La Fédération Française des Télécoms rejoint l'OIP contre Google

La Fédération Française des Télécoms rejoint l’OIP contre Google

L’Open Internet Project qui est une association créée au mois de mai dernier a pour objectif d’attaquer Google contre ses abus de position dominante sur Internet. L’OIP accueille un nouveau partenaire: la Fédération Française des Télécoms, qui regroupe les différents FAI à l’exception de Free.

Publié le 18 juillet 2014 - 10:57 par François Giraud

Google a été attaqué au mois de mai dernier devant la Commission Européenne par des éditeurs français et allemands. Il était reproché à Google grâce à sa position dominante sur le Web de pouvoir manipuler les résultats de recherche afin de mieux positionner ses propres services et faire passer ceux de ses concurrents au second plan. À Paris, la première conférence de l’OIP (Open Internet Project) s’est déroulée suite à cette constatation. Cette conférence a réuni les éditeurs de presse et divers acteurs du numérique français et allemand.
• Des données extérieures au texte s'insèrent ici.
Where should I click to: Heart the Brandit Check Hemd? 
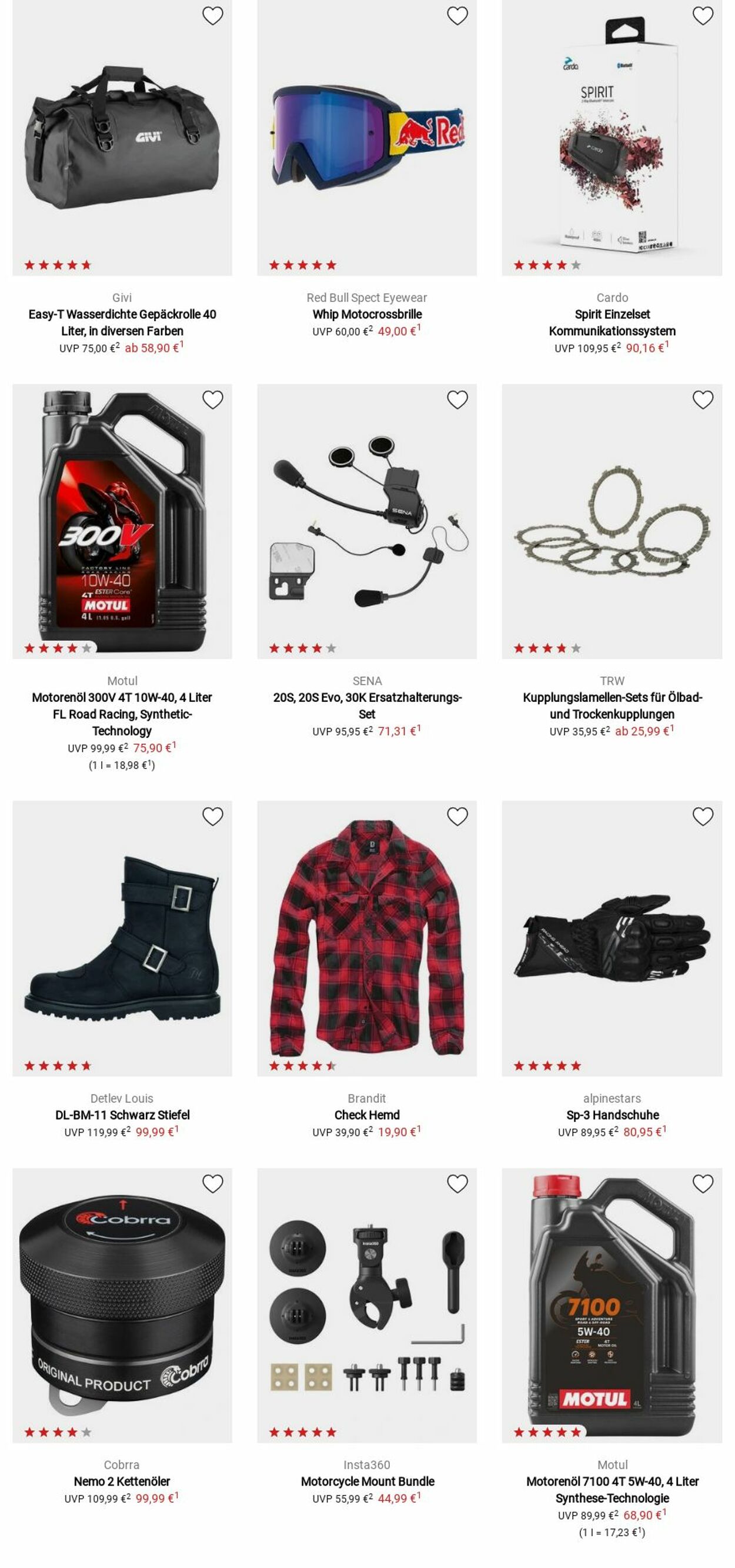(x=457, y=817)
Parmi ces derniers, se trouvent le Groupe Lagardère, CCM Benchmark, le Geste (Le Monde, Le Figaro, France Télévision…) ou encore Axel Springer. Ce ne sont pas moins de 400 acteurs qui seront réunis et vont porter plainte à Bruxelles contre Google pour abus de position dominante.

L’OIP accueille la Fédération Française des Télécoms

L’Open Internet Project accueille désormais la Fédération Française des Télécoms (FFT) qui rassemble les différents FAI à l’exception de Free. L’OIP va bénéficier d’un appui considérable avec la FFT qui perçoit Google comme une menace. En effet, Google a déjà lancé aux USA Google Fiber qui est un fournisseur d’accès à Internet mais les opérateurs sont surtout déstabilisés par la position dominante de YouTube ou d’Android. Avec cette adhésion, la FFT pourrait également défendre les principes de neutralité du Net. Olivier Sichel, l’un des fondateurs de l’OIP indique que l’adhésion de la FFT est « le symbole de la crédibilité acquise contre les abus de position dominante en matière numérique ». La FFT de son côté indique vouloir apporter tout son poids dans la cause de l’OIP à un moment ou se joue à Bruxelles l’avenir de l’Internet européen.